Sitting on the bathroom floor surrounded by plastic promises, I questioned how it all got here.
Alongside gifts, hotel room freebies and basic bathroom supplies, was an undeniably significant collection of potions and lotions with a long faded appeal.
Gone are the days when the promise of clean hair was all that was expected from a shampoo. Advertising, in terms of promoting what is on sale, has been around since time immemorial. But the more complex messaging that developed with the post war economies that took root in the 1920’s and escalated with the development of our consumer economies is another animal altogether.

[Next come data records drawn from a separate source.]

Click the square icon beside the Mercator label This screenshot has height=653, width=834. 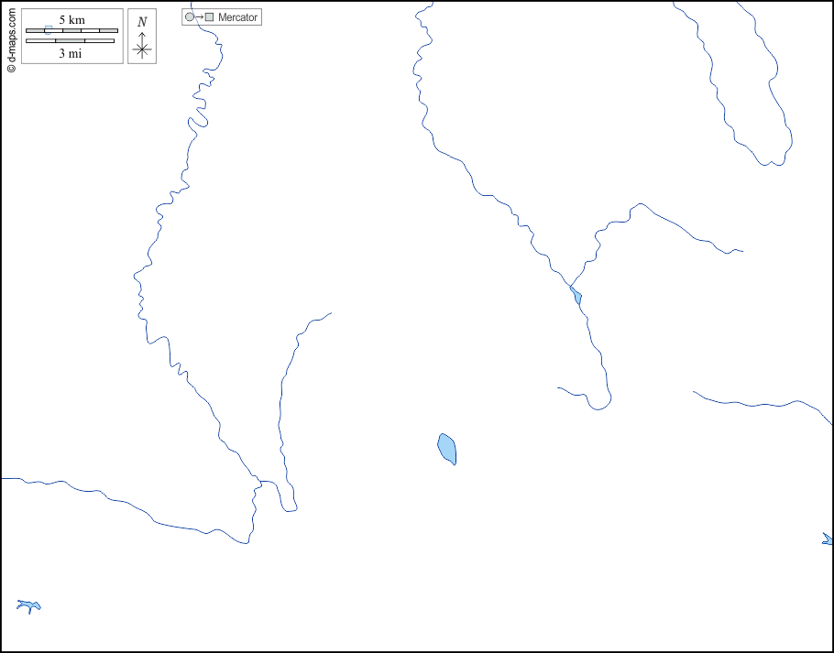pyautogui.click(x=210, y=17)
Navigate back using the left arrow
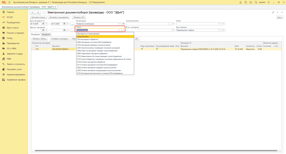Screen dimensions: 286x154 point(32,13)
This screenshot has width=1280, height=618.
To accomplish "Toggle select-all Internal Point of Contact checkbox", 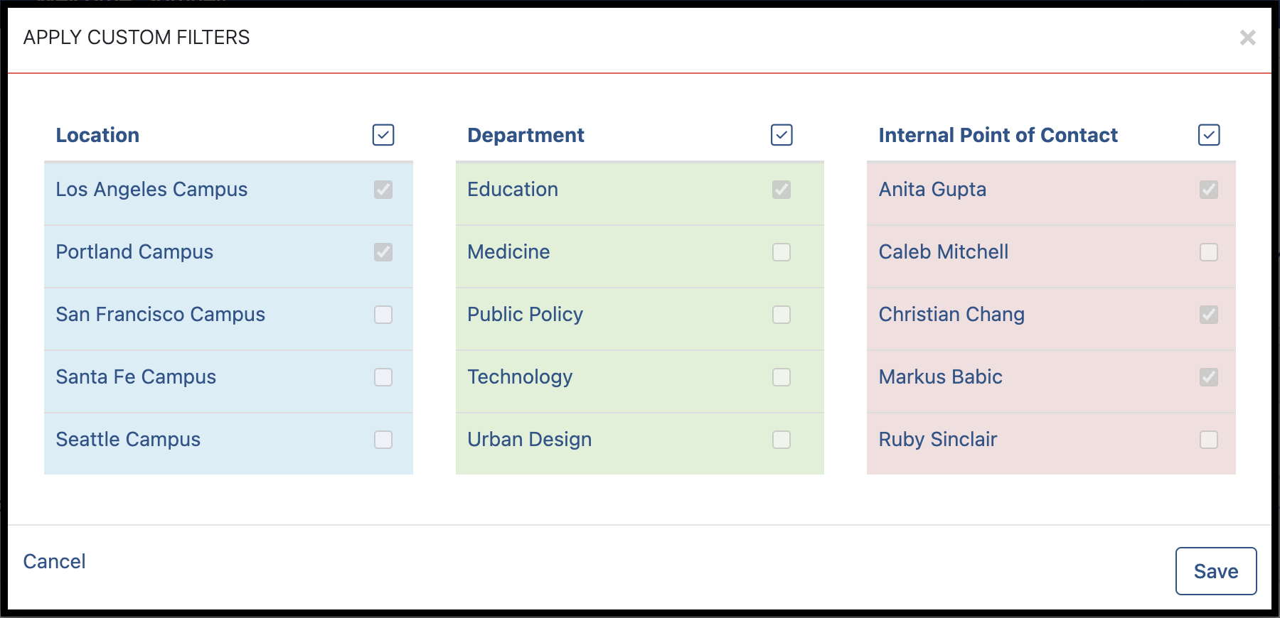I will 1209,135.
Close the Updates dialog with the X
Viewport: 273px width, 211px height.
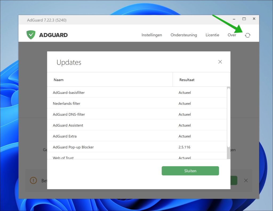(x=220, y=62)
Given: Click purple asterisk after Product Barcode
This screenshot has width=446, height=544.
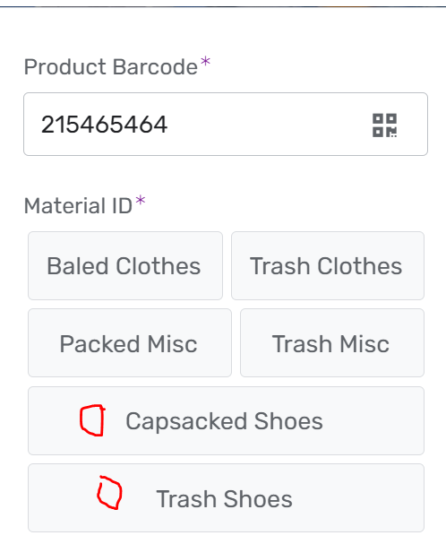Looking at the screenshot, I should pyautogui.click(x=205, y=62).
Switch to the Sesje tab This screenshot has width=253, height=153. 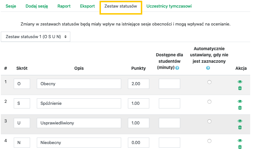11,6
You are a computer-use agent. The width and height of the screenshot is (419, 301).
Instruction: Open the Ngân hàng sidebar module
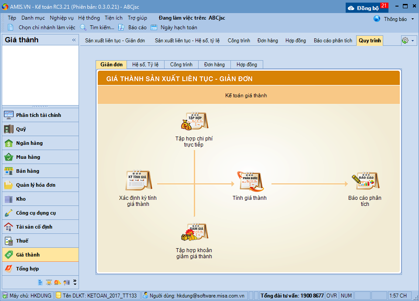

These days products promise big and advertise to match. My collection of products, whether planned or spur of the moment purchases, had each enticed me with direct or indirect offerings of something I wanted or thought needed.
And it’s easier to buy into solutions that promise to do the hard work for us than bite the bullet and use the knowhow we probably already have. It’s easier to buy a ‘rest effect’ serum than get some decent sleep and hydration, easier to hope for movie star hair by using an endorsed shampoo when deep down we really know better, easier to believe adverts than to question if we really need what they are promoting in the first place.
Deep in the pile of environmentally embarrassing bottles and tubes lay a key I’d never noticed before. Examining what each product was promising, whether directly or by way of association with a celebrity, brand or even price tag, provided an opportunity to recognise what I hazy hopes each had appealed to in the first place and by extension, shone a lens on what the real yearning underneath was.
And not just in cosmetic terms. Exposing promises before making purchases, for any item, helps first identify an exact desired outcome, assess if it is needed or even really wanted, then challenge whether that item is key to the outcome, or whether it’s just a pacifying decoy that allows us to avoid putting the work in to make the change happen.
It’s rather like the many cleaning items and organising systems I purchased to try to make my home more calm and organised, when really, the answer lies within.